◆ Task objective ◆
Keep only those lines of the records below that contain the string "height", treating uppercase and lowercase as different.

◆ Word and element pointing entries ◆
>> Start
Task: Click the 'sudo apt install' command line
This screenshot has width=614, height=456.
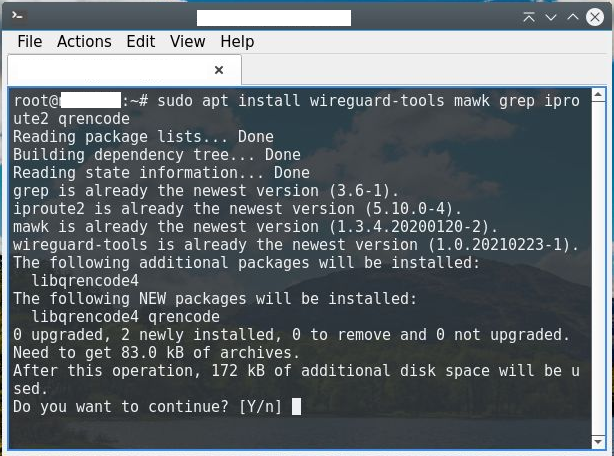Action: tap(300, 101)
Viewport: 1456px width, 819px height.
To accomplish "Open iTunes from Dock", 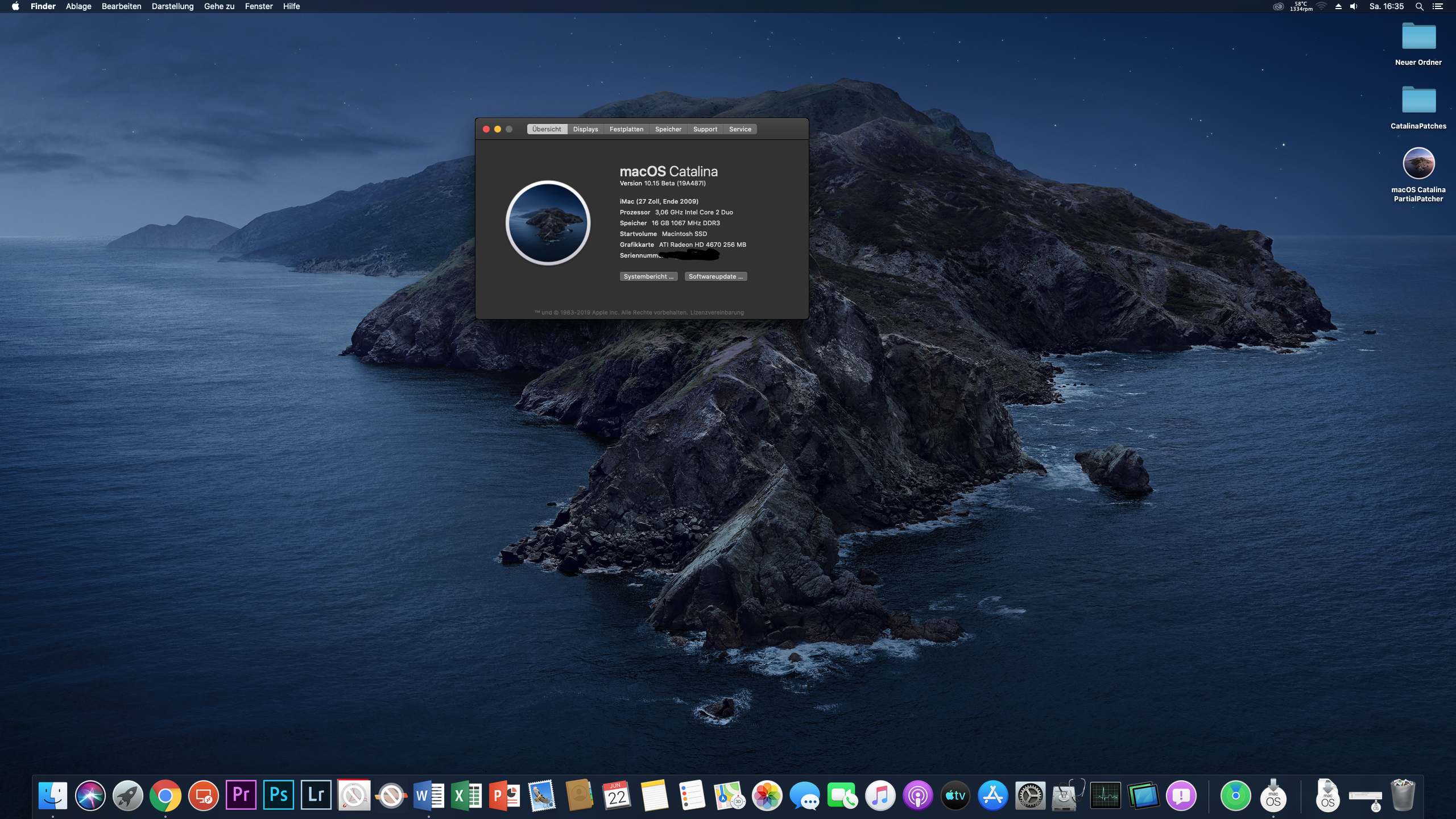I will tap(880, 795).
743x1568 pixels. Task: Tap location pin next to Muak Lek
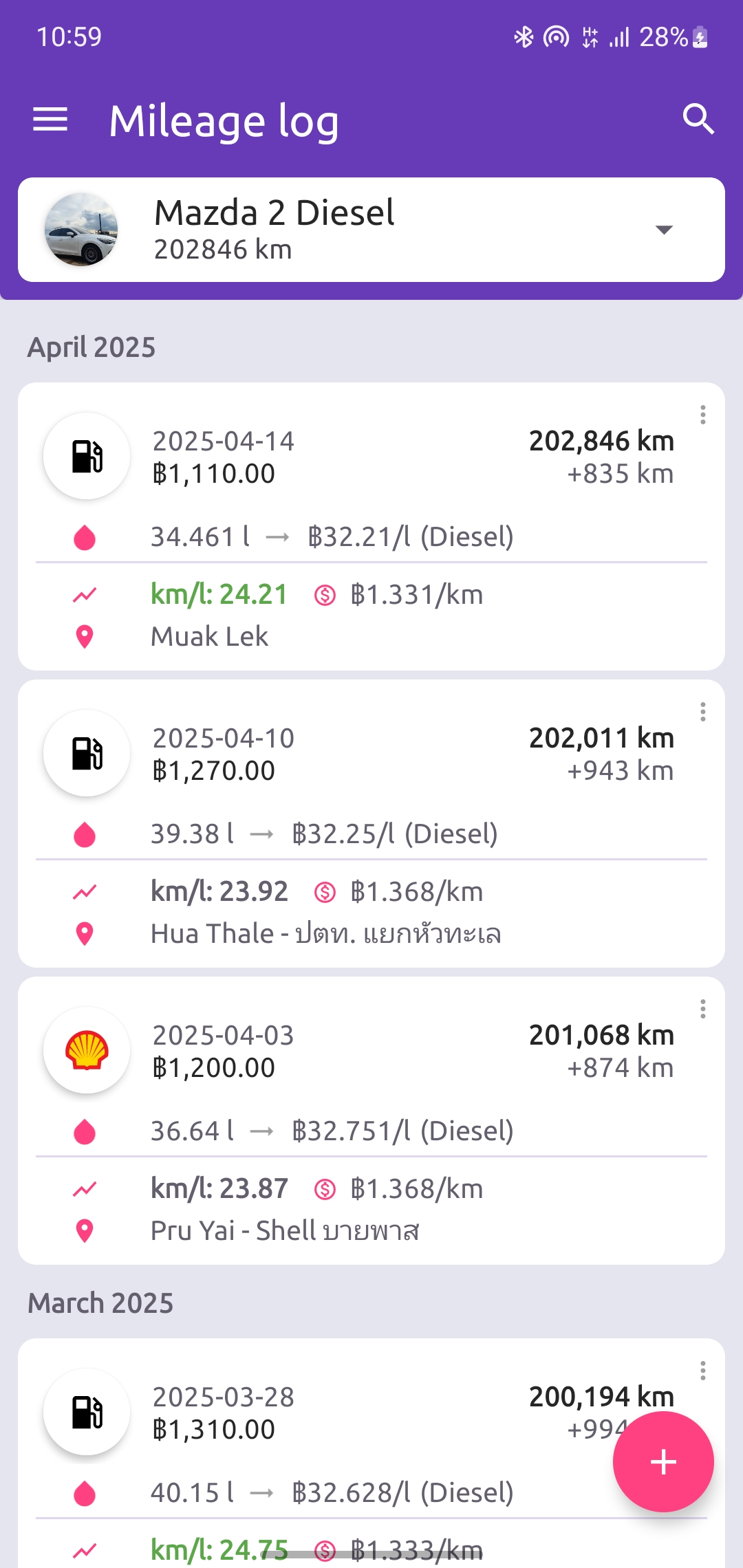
>> End
◆ Right answer ◆
This screenshot has width=614, height=456.
Viewport: 1456px width, 819px height.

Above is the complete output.